El toro sin cabeza se perdió en la distancia y maldije no haber podido inmortalizar esa imagen y publicarla en el periódico junto a un texto sesudo sobre la deriva de España, por ejemplo, tan reincidente entre los comentaristas políticos. A la vuelta del mar el toro me pillaba en el mismo carril. Y frené en seco. Con el iPad y el móvil tomé decenas de fotos del animal guillotinado, aunque una doble alambrada me impidió acercarme más a aquella cabeza de cartón-hierro con cuernos que parecía mirar con tristeza al tronco separado para siempre.
Ya en la ciudad, la rutina y el estrés periodístico relegaron al toro de Osborne al olvido. Qué bella palabra, olvido. Siempre recuerdo el de un libro que leí hace mucho tiempo y que tanto me gustó, «El olvido que seremos», de Víctor Abad Faciolince, donde en el bolsillo de un hombre asesinado aparecen unos versos de Borges: “Ya somos el olvido que seremos./El polvo elemental que nos ignora/y que fue el rojo Adán y que es ahora/todos los hombres y los que seremos…”.
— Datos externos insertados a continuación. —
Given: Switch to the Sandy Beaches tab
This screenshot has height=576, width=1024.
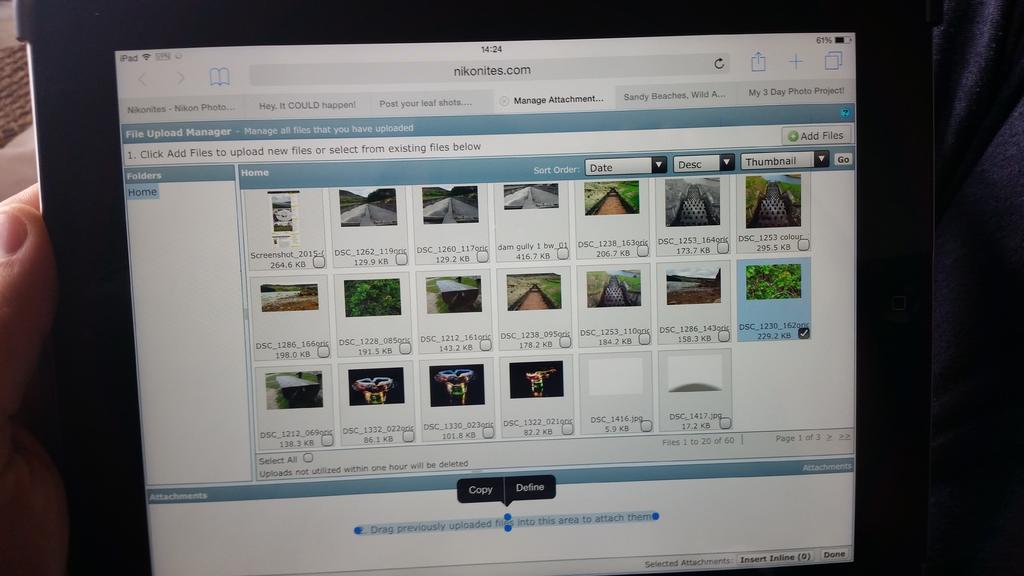Looking at the screenshot, I should click(x=674, y=97).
Pues sí, el toro abatido en mitad de La Mancha pasó a ser olvido, y la actualidad política siguió llenando capítulos, elecciones europeas, irrupción de Podemos, el ébola se cobra la vida de misioneros españoles, amenaza del bipartidismo, primer contagio en España del virus letal, sacrificio del perro Excalibur, corrupción, el «desafío secesionista» de Cataluña, más corrupción, la Pantoja entra en la cárcel, llega por fin el otoño, frío, vuelvo a coger la gripe, mis pulmones ladran, la cama me aprisiona, por qué siempre enfermo cuando libro. ¡Corrupción!
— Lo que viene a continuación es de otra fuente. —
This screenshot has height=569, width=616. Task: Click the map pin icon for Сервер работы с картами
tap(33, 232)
Repasando enfebrecida la cantidad de fotos que guardo en el iPad y que debo destruir, aparece ante mí el toro, vuelve a la vida, aunque siga sin cabeza. Rescatado del olvido, reivindica su existencia. Y entonces recuerdo que no, que ya no está mutilado, que su cabeza volvió sobre sus hombros meses después, que fue reparado, y busco las fotos de la curación, y aparecen, el toro remendado, íntegro, feliz. Estuve varias semanas preguntándome cómo habría perdido la cabeza. ¿Un sabotaje? ¿Una acción incívica quizá?, ¿Un rayo? Y cada vez que pasaba por allí a punto estaba de bajar del coche y preguntar a alguien, en la estación de servicio, al tractorista, en el bar de carretera. Debo confesar que alguna vez soñé con aquel toro negro y profundo como las noches de insomnio.
Fue el viento el que arrancó su cabeza una noche de tormenta. Me lo contó, algo mosca, la camarera que cogió el teléfono aquella vez que por fin llamé al bar (tengo en mis notas una frase que dice: El toro sin cabeza está en La Gineta, Albacete, N- 301. PK 235). Las semanas, los meses, habían pasado largos, lentos, replegándose en las esquinas del tiempo. Me había olvidado del toro, ya no era sino olvido. Todos perdemos alguna vez la cabeza.